I feel like I don't get enough time with Simon. His bed time is still a little on the early side, so I typically only get about two hours with him during the week. Not that I want to hold his hand and do everything with him, but I like just having the chance to be around him. I feel like I'm missing big chunks of his life.
Back in the day, when people were annoyingly telling me, in an unsolicited way, how everything changes when you have a kid, they weren't getting it right. The difference is subtle, but important. It's not strictly an issue of change for me. As has always been the case with relationships, having a child is additive in nature. I'm still everything I was before, but now I'm this too.
I guess you could argue that priorities do change, and Simon and Diana trump pretty much everything else, including work and me time. That's OK, most of the time. However, it also feels a little like coaching, where you're expected to achieve results for everyone from yourself, to the kids and to the parents. The life version of that is family, work, and hopefully, yourself. It just feels from time to time that no one is looking out for you. That's not really the case, mind you, it just feels that way.

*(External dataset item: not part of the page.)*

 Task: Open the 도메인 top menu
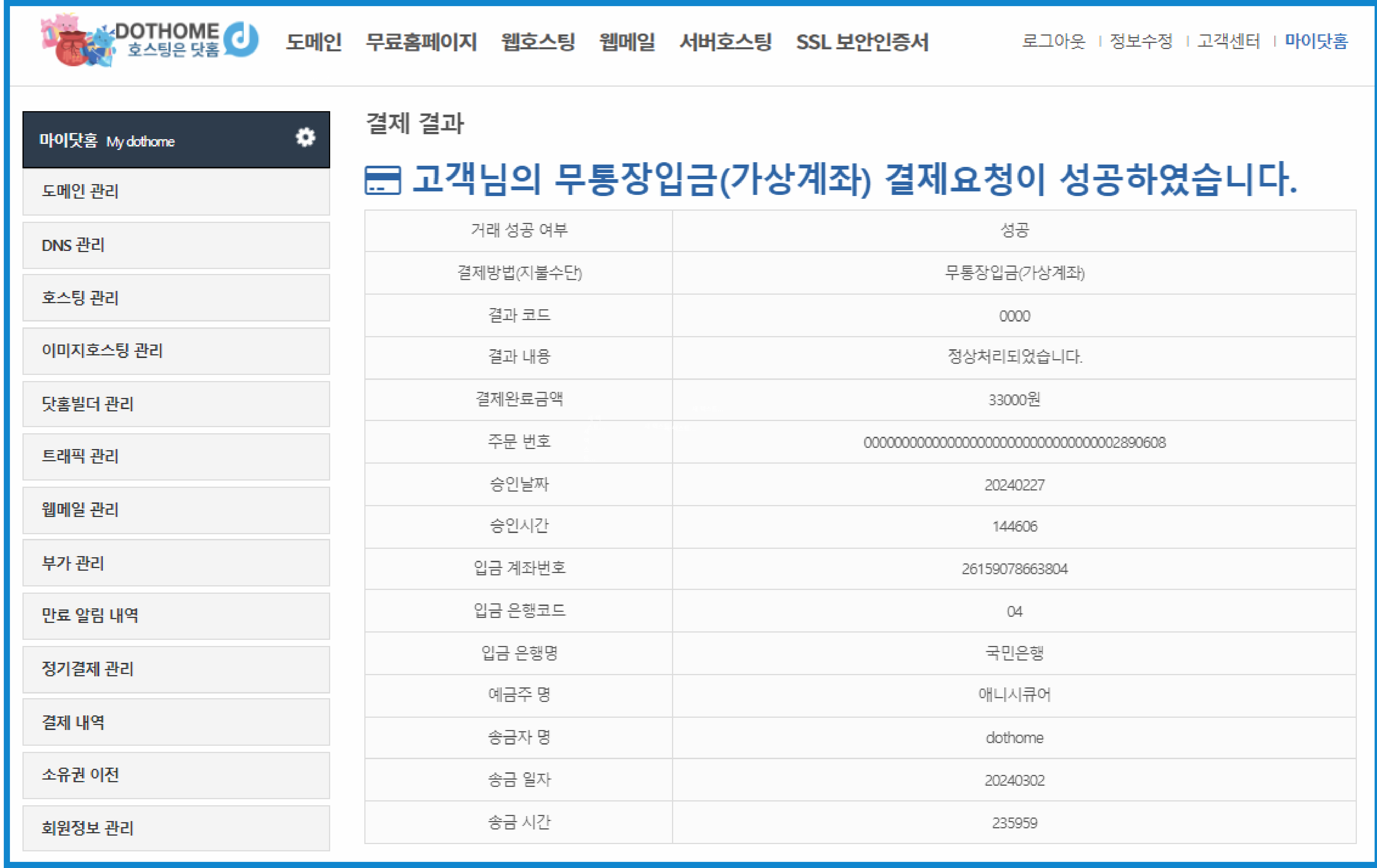click(313, 42)
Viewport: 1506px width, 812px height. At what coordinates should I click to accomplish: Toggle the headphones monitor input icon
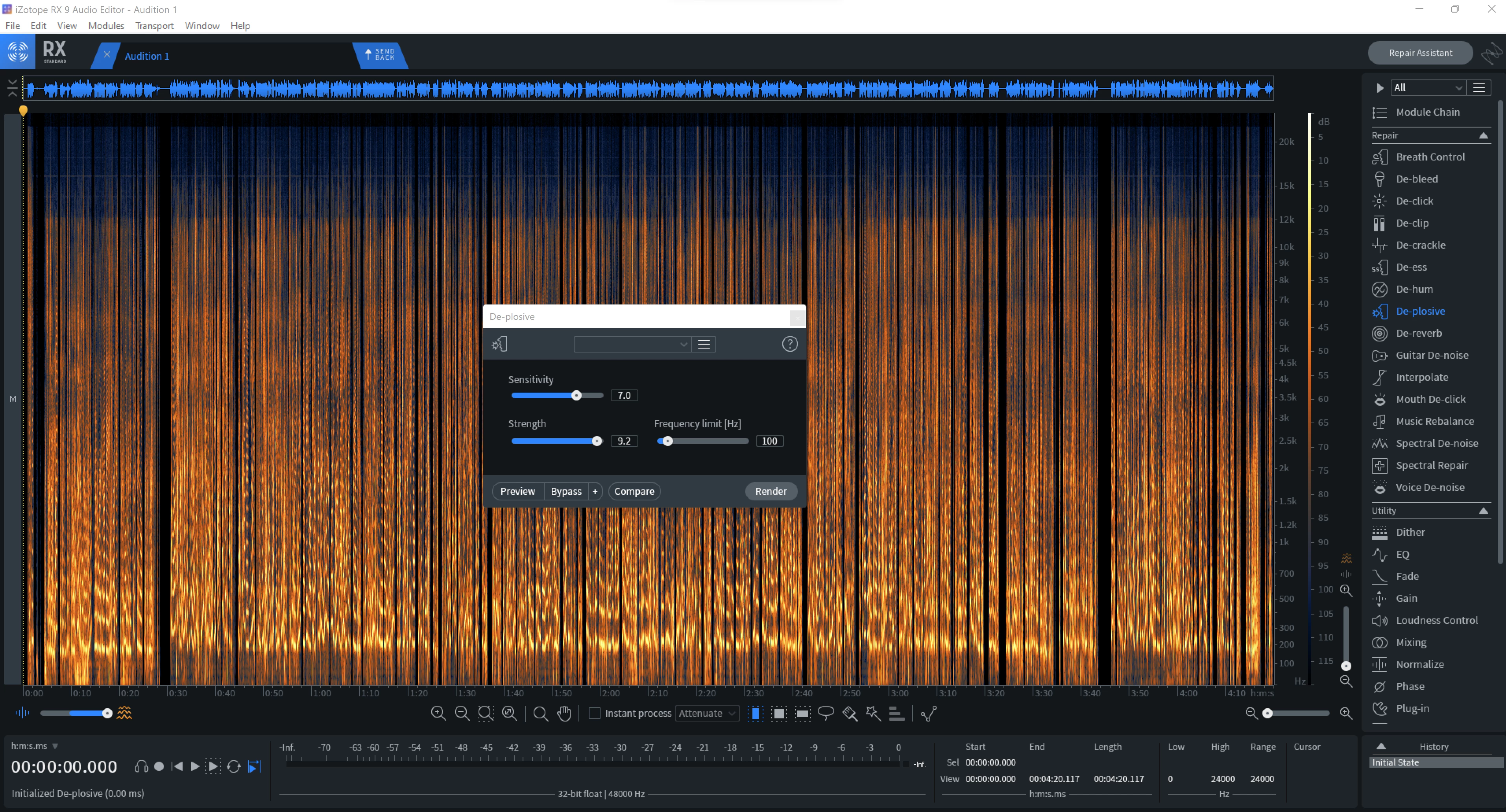pos(141,766)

My struggle lately is to make sure that I'm getting time with Simon, getting time with Diana, all while not forgetting to devote time to myself. It's a time management issue, and anyone who suggests otherwise is full of shit. It would be nice if Diana and I could swap jobs for a week at a time, but things obviously don't work that way.
I think things will get a little easier as Simon gets older. I mean, he'll have entirely new sets of problems with each stage of his childhood, but my evenings with him won't be dominated with feeding and bathing him, and he won't be in bed by 7.
Today we took a nice little walk around the house after dinner, which was a lot of fun. I love seeing how he takes in the world.